#### Activity
Copy word for word the passage in the piece on sensors and data freshness from "Recently I was" to "instructions followed diligently.".
======== Text excerpt
Recently I was asked to opine on trends in the sensor marketplace. The question is one I have considered many times in my career and lately is a daily consideration given the importance of data to both personal and professional life. The challenge with the question is that sensors are no longer just a physical thing. Today we can combine data inputs from multiple sources, some physical some virtual, add some cognitive insight, and craft a recipe for a new measurement. But recipes only work reliably when the ingredients are fresh and the instructions followed diligently.
The relationship between data and sensors is special. For any given data stream one can define, sometimes in the abstract, a sensor that generates that data. Netflix, for example, uses our TV’s, PCs, and mobile devices to “sense” our viewing preferences for their content. I was once part of a team that developed a “smart stethoscope” that could measure the level of bovine respiratory disease (BRD) in cattle. We mapped the cognitive analytics of two veterinarians using a learning agent into a digital stethoscope. The base detector in the stethoscope was an acoustic sensor, but the finished device was used, millions of times, as a “BRD sensor” scoring the animal’s health from 1 to 5. Not surprising that the resulting data bases were of great interest to herd managers, veterinarians and pharmaceutical companies alike.
My divergence into the definition of a sensor is relevant because while every measurement comes from a sensing element, not all sensors are equal. Physical sensors tend to measure base or intrinsic variables of the subject in real time. Derived or virtual sensors, like our BRD sensor, have subtleties. They embody assumptions and introduce latency. Derived sensing is particularly tricky when the derivation is presented as a simple score the way a base sensor works. The “score” can automate decisions and operations, but it can also hide risks – not the least of which is accuracy over time. When we identify a measurement or data stream that is critical to the operation of our business, e.g., credit for lease/loan originations, we must consider how we come about that data and whether or not it is the best, most accurate measurement of the subject. The integrity of a data stream is fundamental to the reliability, durability, and accuracy of the actions taken based on that data.
Credit scores are calculated from a variety of parameters, but they are most strongly influenced by payment histories. Often the credit scores are a proprietary blend of payment data and financial parameters that, like that recipe for a good beer, are trusted to deliver good outcomes in risk decisions. But a brewer’s recipe starts with base ingredients – hops, malt, yeast, water, etc. As long as these ingredients have integrity, i.e. are fresh, and the brewer follows the process, good beer is reliably produced. The principal ingredient of a credit score is payment history, but payment history is a derived measure, not a base ingredient. The base ingredient of payment is the operational profit that creates the ability to pay. Payment data can be 60 to 90 days behind the operational data that generated the profit used to make that payment. Payment data is not fresh, its recycled operational performance data.
Fresh is a critical characteristic of data because with the passing of time, data from any operation becomes a less accurate measure of the operation. Sometimes, as has been the case in Equipment Finance, we use what ever data we can get because some data is better than no data. But every organization must strive for continuous improvement and a better understanding of data integrity is one way to improve.
================
======== Source data
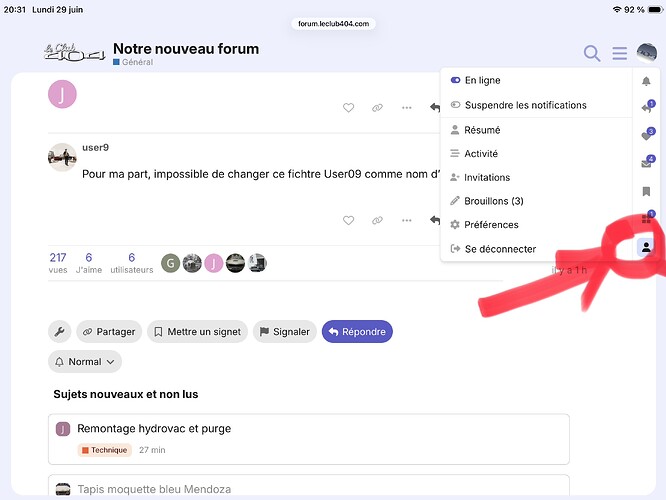Open the bell notifications tab
The height and width of the screenshot is (500, 666).
tap(646, 81)
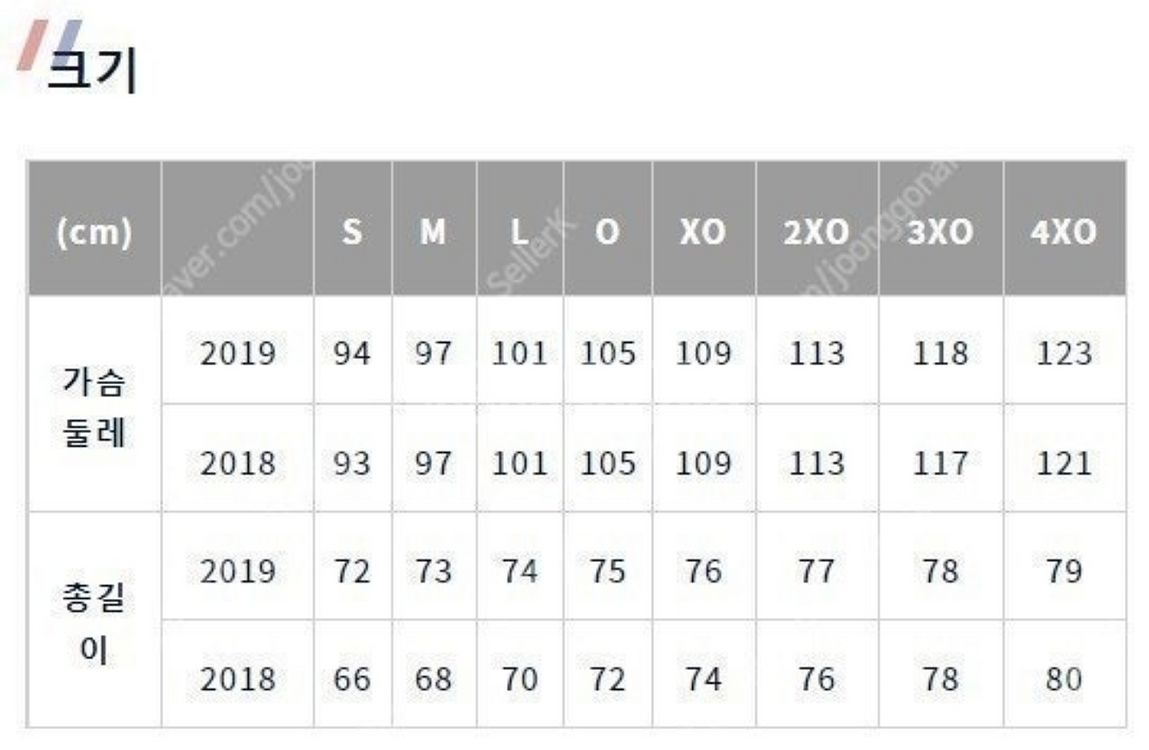Select the 4XO size column header
Image resolution: width=1149 pixels, height=750 pixels.
1063,233
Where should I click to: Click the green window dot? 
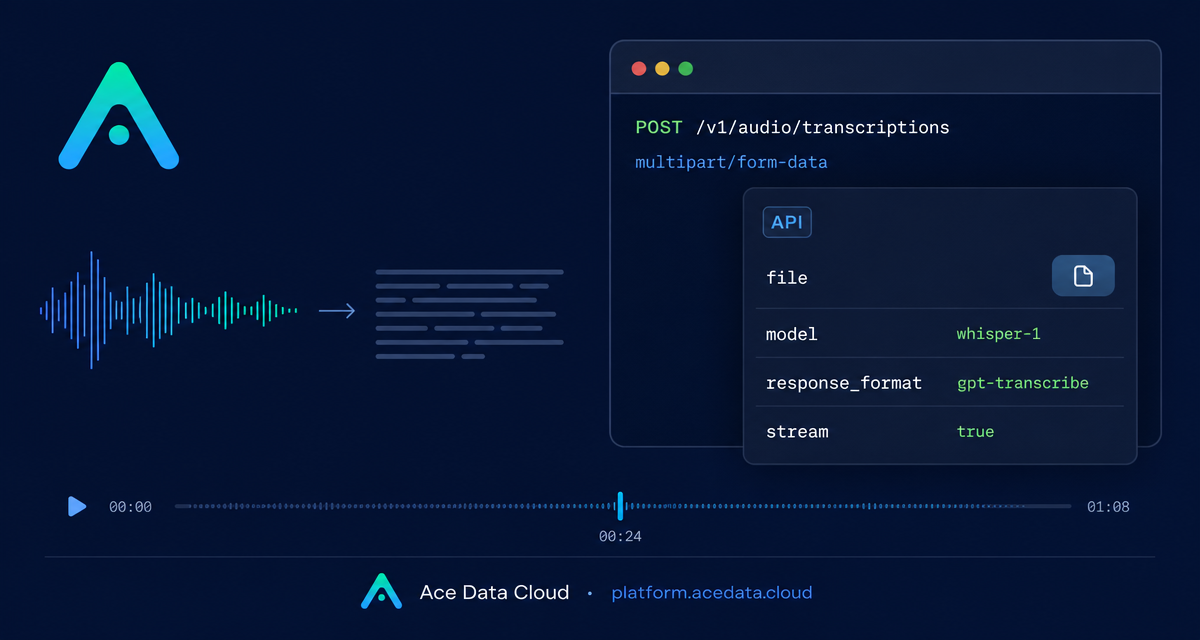(x=686, y=69)
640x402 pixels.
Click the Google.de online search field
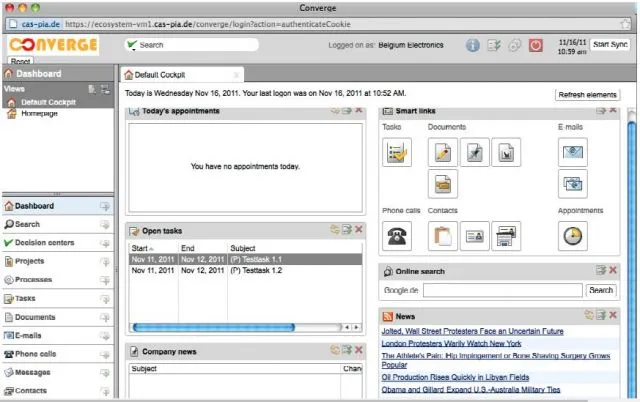click(x=502, y=290)
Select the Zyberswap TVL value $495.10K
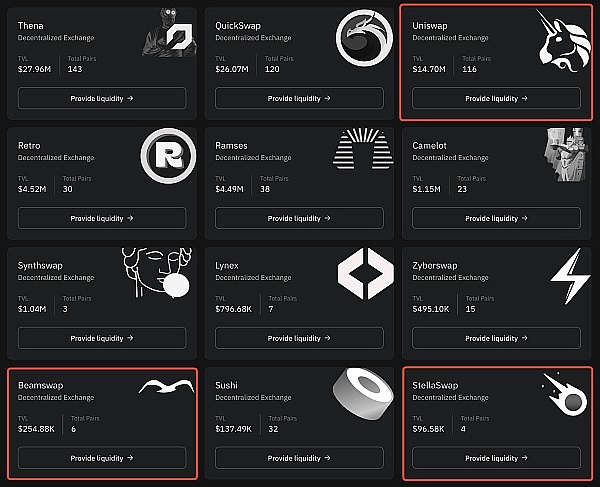Screen dimensions: 600x487 [431, 307]
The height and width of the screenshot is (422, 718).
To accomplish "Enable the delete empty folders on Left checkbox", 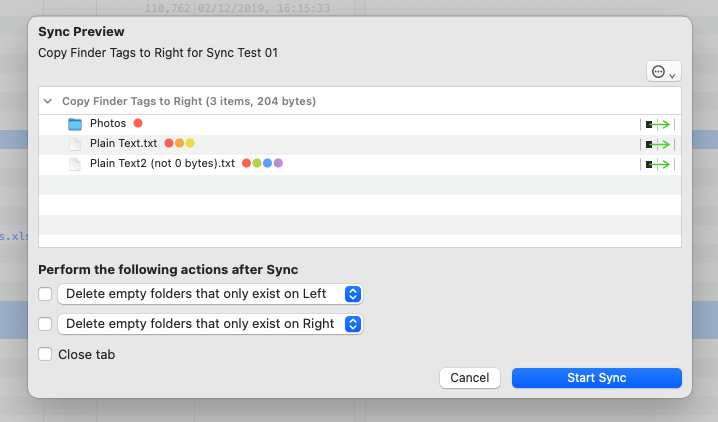I will 45,294.
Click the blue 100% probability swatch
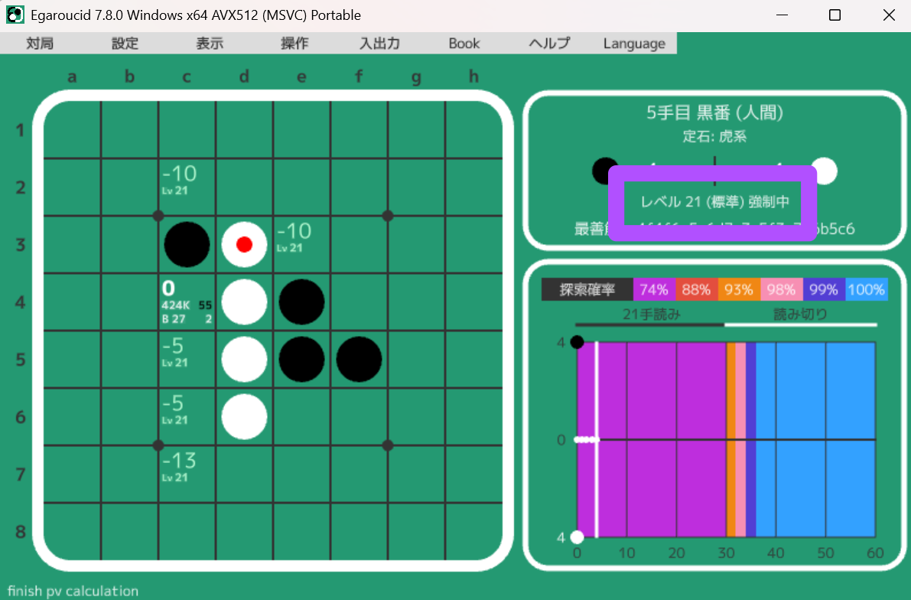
================
#### Output for this exercise
Recently I was asked to opine on trends in the sensor marketplace. The question is one I have considered many times in my career and lately is a daily consideration given the importance of data to both personal and professional life. The challenge with the question is that sensors are no longer just a physical thing. Today we can combine data inputs from multiple sources, some physical some virtual, add some cognitive insight, and craft a recipe for a new measurement. But recipes only work reliably when the ingredients are fresh and the instructions followed diligently.